* **Stored data entries**:
# # # #
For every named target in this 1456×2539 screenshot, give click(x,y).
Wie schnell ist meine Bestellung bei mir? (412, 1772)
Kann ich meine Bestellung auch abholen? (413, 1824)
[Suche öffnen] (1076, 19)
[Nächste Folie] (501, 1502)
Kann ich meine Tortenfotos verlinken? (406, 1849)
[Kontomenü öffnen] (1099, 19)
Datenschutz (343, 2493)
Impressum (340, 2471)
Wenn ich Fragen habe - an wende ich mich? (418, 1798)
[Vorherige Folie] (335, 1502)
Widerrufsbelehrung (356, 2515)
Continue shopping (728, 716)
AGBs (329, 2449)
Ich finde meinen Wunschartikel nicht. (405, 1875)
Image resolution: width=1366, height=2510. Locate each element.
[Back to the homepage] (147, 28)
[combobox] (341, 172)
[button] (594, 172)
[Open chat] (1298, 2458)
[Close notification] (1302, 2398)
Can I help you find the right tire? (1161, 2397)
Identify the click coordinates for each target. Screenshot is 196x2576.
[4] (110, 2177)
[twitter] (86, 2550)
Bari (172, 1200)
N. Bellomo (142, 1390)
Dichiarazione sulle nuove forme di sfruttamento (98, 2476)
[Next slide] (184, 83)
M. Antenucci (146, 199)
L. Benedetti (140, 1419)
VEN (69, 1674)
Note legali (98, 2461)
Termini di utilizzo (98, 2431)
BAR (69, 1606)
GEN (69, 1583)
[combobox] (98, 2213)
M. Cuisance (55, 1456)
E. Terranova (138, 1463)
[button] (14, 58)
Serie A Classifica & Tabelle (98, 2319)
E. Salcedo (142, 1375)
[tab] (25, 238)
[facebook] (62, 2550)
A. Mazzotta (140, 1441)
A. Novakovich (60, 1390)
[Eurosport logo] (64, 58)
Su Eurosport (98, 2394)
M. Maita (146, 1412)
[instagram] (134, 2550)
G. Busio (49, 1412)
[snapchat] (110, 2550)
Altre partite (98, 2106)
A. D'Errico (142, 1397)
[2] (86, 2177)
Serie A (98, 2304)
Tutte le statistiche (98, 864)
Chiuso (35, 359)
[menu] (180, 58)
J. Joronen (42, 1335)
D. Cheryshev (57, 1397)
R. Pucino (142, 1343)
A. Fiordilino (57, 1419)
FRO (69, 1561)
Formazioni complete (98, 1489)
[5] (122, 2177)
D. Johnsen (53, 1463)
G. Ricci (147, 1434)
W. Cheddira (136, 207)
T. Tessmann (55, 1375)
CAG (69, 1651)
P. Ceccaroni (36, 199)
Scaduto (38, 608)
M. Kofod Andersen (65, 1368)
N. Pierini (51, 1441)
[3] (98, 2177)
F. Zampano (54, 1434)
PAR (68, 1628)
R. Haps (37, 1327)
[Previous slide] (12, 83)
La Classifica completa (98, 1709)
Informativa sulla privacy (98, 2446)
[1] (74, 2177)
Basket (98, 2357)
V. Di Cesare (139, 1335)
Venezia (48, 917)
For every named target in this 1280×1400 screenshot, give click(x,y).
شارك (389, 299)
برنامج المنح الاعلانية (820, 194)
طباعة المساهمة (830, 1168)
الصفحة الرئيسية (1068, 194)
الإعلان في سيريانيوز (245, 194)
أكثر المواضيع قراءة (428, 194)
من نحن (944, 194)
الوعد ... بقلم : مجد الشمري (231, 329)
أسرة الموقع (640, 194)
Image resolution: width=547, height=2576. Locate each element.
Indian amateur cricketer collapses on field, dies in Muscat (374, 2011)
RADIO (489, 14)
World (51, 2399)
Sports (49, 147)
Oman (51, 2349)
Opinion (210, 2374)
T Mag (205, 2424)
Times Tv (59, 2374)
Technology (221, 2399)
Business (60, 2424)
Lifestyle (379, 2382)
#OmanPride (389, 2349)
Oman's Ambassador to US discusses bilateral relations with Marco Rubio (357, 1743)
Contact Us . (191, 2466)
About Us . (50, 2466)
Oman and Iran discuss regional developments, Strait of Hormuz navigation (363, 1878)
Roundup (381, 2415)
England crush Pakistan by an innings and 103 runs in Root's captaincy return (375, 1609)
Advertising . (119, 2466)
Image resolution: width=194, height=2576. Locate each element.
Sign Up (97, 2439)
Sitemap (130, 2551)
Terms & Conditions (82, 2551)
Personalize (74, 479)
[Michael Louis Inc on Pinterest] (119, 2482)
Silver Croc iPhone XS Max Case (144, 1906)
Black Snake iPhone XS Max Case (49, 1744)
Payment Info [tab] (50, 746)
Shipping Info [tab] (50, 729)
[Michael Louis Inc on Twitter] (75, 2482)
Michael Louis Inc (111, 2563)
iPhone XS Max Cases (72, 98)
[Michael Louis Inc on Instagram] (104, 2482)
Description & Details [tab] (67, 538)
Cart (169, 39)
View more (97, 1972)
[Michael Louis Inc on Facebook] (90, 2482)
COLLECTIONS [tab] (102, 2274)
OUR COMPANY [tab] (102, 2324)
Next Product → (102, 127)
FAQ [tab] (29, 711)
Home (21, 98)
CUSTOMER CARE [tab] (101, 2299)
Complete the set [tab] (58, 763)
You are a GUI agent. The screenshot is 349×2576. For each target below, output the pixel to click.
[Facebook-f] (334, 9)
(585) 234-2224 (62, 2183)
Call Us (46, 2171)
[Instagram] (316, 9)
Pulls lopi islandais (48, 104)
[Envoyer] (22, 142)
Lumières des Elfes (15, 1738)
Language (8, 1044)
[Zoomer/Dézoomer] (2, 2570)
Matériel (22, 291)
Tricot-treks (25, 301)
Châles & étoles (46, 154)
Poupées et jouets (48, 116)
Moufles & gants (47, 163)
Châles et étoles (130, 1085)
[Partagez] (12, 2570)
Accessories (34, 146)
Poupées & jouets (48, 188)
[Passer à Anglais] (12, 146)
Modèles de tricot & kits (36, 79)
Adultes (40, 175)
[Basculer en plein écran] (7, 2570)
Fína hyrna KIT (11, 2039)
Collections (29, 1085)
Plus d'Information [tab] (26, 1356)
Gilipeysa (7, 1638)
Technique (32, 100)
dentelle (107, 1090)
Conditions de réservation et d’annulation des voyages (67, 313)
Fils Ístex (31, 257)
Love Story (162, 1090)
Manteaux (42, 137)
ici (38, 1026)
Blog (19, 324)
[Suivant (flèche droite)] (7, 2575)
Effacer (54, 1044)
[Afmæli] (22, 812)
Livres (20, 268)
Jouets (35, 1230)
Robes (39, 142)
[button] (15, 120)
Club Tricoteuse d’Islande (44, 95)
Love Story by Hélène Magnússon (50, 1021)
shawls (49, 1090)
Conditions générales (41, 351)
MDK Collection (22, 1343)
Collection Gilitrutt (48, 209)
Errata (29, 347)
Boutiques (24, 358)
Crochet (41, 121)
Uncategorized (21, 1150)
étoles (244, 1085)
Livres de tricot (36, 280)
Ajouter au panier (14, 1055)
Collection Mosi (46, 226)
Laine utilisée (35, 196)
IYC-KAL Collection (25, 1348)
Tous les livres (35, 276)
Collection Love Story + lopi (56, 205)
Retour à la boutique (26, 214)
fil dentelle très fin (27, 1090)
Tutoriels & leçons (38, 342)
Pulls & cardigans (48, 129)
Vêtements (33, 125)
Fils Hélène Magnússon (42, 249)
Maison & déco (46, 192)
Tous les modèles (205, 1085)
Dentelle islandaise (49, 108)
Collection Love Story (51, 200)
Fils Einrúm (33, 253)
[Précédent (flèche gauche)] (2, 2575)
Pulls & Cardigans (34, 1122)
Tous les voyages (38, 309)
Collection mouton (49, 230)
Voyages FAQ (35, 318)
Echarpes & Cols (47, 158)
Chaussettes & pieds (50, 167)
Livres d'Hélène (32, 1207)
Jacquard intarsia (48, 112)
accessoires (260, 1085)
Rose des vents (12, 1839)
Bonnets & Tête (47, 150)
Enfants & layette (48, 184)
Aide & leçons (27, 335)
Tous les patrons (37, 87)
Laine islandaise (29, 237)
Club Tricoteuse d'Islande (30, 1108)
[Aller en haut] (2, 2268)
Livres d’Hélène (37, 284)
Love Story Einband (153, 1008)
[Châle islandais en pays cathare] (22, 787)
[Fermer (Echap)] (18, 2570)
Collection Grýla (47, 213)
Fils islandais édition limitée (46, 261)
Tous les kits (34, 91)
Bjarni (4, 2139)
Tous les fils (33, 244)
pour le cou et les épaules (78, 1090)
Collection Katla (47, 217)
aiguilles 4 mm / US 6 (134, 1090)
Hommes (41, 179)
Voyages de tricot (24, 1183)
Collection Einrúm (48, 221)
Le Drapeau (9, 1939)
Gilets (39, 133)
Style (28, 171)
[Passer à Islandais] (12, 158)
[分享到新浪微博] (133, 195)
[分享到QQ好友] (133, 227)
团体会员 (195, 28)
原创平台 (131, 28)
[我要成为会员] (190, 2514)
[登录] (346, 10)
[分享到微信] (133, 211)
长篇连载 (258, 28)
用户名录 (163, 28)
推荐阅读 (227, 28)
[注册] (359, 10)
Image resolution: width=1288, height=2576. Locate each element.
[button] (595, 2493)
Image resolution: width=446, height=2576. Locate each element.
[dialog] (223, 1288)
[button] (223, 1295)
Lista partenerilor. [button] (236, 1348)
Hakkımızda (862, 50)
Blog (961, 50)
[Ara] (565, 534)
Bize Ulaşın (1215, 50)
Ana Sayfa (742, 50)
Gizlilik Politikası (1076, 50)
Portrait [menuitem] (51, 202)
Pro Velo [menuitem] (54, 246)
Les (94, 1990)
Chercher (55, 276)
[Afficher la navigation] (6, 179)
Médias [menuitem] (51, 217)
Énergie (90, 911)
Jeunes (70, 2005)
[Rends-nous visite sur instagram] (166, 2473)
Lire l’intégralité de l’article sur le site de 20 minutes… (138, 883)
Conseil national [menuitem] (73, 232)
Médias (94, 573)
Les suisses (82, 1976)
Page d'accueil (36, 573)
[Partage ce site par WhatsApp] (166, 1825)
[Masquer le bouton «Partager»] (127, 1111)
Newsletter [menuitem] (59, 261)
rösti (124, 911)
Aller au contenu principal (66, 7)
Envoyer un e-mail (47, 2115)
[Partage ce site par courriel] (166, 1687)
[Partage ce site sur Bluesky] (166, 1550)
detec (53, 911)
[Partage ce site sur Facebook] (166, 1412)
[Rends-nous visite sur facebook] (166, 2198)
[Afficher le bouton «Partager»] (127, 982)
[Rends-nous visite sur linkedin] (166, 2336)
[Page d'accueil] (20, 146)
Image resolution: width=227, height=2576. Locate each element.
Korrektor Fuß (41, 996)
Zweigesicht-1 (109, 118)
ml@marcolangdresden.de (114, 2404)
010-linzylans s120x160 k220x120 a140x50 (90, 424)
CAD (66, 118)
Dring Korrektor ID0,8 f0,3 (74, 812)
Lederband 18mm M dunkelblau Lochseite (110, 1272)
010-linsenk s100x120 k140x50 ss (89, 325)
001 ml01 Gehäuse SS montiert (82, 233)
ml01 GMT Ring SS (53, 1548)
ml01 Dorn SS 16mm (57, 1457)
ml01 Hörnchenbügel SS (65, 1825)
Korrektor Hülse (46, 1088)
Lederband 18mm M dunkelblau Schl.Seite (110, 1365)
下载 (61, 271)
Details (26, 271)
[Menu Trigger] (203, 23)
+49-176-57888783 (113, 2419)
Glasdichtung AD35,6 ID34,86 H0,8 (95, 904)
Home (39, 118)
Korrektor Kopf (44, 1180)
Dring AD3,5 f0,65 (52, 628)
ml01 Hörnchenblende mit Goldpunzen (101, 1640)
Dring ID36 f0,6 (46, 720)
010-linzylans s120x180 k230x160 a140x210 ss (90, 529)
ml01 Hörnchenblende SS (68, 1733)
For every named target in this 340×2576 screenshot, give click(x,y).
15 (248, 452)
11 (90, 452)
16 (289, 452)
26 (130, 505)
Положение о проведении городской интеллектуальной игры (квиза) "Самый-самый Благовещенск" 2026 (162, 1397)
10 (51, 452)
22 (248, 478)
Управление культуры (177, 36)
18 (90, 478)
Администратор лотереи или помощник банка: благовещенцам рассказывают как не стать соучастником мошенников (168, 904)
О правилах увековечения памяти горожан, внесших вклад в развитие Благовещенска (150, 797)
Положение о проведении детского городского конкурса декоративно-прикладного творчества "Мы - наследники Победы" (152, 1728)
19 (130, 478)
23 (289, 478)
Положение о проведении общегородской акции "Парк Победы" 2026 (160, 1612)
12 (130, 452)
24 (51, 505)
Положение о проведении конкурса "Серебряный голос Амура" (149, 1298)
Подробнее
# # # #
* **Problem requirements**: Using the entries above, give again exactly the lines from the line holding "原创平台 (131, 28)" through the line holding "Image resolution: width=227, height=2576.". Include both end lines and nothing else.

* **Your solution**:
原创平台 (131, 28)
[我要成为会员] (190, 2514)
[登录] (346, 10)
[分享到微信] (133, 211)
长篇连载 (258, 28)
用户名录 (163, 28)
推荐阅读 (227, 28)
[注册] (359, 10)
Image resolution: width=1288, height=2576. Locate each element.
[button] (595, 2493)
Image resolution: width=446, height=2576. Locate each element.
[dialog] (223, 1288)
[button] (223, 1295)
Lista partenerilor. [button] (236, 1348)
Hakkımızda (862, 50)
Blog (961, 50)
[Ara] (565, 534)
Bize Ulaşın (1215, 50)
Ana Sayfa (742, 50)
Gizlilik Politikası (1076, 50)
Portrait [menuitem] (51, 202)
Pro Velo [menuitem] (54, 246)
Les (94, 1990)
Chercher (55, 276)
[Afficher la navigation] (6, 179)
Médias [menuitem] (51, 217)
Énergie (90, 911)
Jeunes (70, 2005)
[Rends-nous visite sur instagram] (166, 2473)
Lire l’intégralité de l’article sur le site de 20 minutes… (138, 883)
Conseil national [menuitem] (73, 232)
Médias (94, 573)
Les suisses (82, 1976)
Page d'accueil (36, 573)
[Partage ce site par WhatsApp] (166, 1825)
[Masquer le bouton «Partager»] (127, 1111)
Newsletter [menuitem] (59, 261)
rösti (124, 911)
Aller au contenu principal (66, 7)
Envoyer un e-mail (47, 2115)
[Partage ce site par courriel] (166, 1687)
[Partage ce site sur Bluesky] (166, 1550)
detec (53, 911)
[Partage ce site sur Facebook] (166, 1412)
[Rends-nous visite sur facebook] (166, 2198)
[Afficher le bouton «Partager»] (127, 982)
[Rends-nous visite sur linkedin] (166, 2336)
[Page d'accueil] (20, 146)
Image resolution: width=227, height=2576. Locate each element.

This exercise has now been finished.